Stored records

##############################

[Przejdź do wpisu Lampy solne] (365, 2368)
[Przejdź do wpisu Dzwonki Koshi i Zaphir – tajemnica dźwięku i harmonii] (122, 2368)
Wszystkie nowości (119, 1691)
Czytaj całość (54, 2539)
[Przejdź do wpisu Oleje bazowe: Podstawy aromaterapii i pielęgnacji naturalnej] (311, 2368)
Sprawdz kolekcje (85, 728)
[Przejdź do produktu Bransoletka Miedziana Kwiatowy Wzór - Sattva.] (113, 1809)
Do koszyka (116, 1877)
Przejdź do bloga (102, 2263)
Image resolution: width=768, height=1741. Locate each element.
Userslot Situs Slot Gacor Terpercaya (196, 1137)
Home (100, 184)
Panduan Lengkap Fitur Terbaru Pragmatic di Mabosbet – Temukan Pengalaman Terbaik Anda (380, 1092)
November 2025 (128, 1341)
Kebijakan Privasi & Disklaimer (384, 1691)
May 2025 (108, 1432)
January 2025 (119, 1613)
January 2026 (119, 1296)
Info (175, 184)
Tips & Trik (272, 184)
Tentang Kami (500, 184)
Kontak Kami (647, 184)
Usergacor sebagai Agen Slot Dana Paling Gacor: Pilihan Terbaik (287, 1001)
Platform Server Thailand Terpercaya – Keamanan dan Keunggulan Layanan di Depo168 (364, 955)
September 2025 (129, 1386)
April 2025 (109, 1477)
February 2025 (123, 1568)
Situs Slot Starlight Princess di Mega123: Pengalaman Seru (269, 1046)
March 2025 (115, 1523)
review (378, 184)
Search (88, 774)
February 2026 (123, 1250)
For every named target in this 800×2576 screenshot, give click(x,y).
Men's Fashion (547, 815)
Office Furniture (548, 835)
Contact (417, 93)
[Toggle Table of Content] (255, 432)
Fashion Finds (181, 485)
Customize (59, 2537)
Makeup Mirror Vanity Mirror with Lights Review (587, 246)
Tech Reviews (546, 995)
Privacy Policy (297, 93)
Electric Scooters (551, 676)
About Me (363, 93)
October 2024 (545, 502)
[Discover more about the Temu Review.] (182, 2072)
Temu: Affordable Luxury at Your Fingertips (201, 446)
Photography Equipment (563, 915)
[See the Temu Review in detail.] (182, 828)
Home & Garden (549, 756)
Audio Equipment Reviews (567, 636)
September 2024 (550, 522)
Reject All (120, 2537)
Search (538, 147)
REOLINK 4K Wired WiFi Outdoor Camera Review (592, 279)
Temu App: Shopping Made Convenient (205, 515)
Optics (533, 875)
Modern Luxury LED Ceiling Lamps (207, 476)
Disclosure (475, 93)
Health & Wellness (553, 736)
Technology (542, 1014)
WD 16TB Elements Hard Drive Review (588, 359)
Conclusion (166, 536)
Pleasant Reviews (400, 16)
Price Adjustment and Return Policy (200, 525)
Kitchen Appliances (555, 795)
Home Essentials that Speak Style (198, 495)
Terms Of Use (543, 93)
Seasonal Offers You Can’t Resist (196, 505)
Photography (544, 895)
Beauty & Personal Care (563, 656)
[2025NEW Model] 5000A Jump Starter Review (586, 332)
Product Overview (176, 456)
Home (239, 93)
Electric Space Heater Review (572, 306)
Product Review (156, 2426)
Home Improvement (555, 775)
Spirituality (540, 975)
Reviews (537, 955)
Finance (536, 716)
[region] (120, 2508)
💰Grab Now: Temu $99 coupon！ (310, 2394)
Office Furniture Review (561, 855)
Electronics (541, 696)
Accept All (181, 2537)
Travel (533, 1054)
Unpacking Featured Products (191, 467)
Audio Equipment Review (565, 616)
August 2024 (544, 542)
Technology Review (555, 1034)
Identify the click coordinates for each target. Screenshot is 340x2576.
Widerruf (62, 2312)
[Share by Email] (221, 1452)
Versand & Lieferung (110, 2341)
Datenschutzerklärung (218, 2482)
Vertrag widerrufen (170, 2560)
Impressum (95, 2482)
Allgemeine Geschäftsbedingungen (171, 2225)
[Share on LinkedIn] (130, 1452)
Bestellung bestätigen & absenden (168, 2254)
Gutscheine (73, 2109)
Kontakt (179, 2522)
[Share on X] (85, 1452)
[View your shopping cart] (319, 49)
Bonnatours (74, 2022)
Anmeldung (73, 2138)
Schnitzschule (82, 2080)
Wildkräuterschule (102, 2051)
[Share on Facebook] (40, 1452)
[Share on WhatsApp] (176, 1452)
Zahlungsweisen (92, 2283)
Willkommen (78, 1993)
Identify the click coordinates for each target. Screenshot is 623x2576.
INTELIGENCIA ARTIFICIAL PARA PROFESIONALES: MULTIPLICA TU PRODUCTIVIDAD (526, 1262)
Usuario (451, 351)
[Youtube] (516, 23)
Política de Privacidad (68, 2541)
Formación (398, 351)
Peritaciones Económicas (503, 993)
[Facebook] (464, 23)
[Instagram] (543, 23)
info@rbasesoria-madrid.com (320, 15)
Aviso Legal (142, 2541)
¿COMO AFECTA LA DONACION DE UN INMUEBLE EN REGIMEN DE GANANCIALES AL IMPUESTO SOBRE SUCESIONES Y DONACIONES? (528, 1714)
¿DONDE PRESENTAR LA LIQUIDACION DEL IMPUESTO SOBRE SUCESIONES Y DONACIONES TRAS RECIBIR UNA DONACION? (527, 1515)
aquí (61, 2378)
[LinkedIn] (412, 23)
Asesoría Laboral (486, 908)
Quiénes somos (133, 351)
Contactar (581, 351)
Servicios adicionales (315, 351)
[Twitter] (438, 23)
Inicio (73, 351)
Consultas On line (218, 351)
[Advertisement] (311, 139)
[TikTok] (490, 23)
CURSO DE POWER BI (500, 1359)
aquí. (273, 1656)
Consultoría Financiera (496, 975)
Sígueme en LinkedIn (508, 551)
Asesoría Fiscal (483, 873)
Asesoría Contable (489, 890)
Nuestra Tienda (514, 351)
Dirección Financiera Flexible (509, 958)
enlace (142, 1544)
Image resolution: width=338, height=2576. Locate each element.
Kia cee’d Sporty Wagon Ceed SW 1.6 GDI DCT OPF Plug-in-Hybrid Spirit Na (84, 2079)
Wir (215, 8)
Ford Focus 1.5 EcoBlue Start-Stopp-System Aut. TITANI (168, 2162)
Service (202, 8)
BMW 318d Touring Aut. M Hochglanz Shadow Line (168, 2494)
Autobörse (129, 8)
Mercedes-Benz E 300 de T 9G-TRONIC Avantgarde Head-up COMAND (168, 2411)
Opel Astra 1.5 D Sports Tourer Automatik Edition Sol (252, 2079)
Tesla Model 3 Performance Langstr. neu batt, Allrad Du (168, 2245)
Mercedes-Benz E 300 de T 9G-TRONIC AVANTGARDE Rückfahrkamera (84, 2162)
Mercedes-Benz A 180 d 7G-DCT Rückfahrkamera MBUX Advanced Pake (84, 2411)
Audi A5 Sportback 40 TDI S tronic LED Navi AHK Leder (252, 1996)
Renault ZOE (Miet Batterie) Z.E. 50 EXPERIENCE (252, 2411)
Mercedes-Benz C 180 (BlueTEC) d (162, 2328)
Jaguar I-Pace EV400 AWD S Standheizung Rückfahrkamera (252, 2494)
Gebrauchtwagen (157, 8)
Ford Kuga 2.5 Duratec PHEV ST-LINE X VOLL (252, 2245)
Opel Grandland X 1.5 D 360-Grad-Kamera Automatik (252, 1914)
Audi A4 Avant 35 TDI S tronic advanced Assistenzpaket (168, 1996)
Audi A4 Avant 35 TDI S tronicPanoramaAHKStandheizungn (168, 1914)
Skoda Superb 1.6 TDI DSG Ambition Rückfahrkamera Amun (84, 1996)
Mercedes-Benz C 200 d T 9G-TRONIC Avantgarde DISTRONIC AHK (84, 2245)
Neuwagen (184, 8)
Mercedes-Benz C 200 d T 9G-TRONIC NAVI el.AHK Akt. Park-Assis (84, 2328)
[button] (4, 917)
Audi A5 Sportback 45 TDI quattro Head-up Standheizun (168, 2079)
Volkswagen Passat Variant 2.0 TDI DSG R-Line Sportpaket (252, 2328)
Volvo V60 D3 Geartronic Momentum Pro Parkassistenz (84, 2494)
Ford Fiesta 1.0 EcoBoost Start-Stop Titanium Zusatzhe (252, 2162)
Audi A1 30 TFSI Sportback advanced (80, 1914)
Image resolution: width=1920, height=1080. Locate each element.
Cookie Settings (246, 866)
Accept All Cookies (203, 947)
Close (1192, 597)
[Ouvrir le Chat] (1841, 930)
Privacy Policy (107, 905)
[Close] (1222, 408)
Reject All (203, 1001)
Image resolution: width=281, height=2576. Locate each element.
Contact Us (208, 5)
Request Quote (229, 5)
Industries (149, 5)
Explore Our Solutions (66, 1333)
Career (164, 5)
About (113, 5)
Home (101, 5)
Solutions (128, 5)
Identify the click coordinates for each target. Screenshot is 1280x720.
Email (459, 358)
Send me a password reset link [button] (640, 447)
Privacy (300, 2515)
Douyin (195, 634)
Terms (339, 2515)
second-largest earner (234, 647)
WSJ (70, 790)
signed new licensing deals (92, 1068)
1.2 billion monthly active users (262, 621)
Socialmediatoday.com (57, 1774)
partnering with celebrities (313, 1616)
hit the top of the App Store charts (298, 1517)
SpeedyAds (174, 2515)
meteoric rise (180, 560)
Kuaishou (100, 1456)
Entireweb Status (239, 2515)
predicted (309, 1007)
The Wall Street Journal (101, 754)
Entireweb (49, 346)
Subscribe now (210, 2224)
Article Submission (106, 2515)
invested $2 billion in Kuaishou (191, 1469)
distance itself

##############################

WHAT YOU SHOULD DO – Every line above from the line with "[Toggle Table of Content] (255, 432)" to the line with "[Discover more about", both included, must be reproduced exactly, and no other line may appear.

RESULT OF THIS EXERCISE –
[Toggle Table of Content] (255, 432)
Fashion Finds (181, 485)
Customize (59, 2537)
Makeup Mirror Vanity Mirror with Lights Review (587, 246)
Tech Reviews (546, 995)
Privacy Policy (297, 93)
Electric Scooters (551, 676)
About Me (363, 93)
October 2024 (545, 502)
[Discover more about the Temu Review.] (182, 2072)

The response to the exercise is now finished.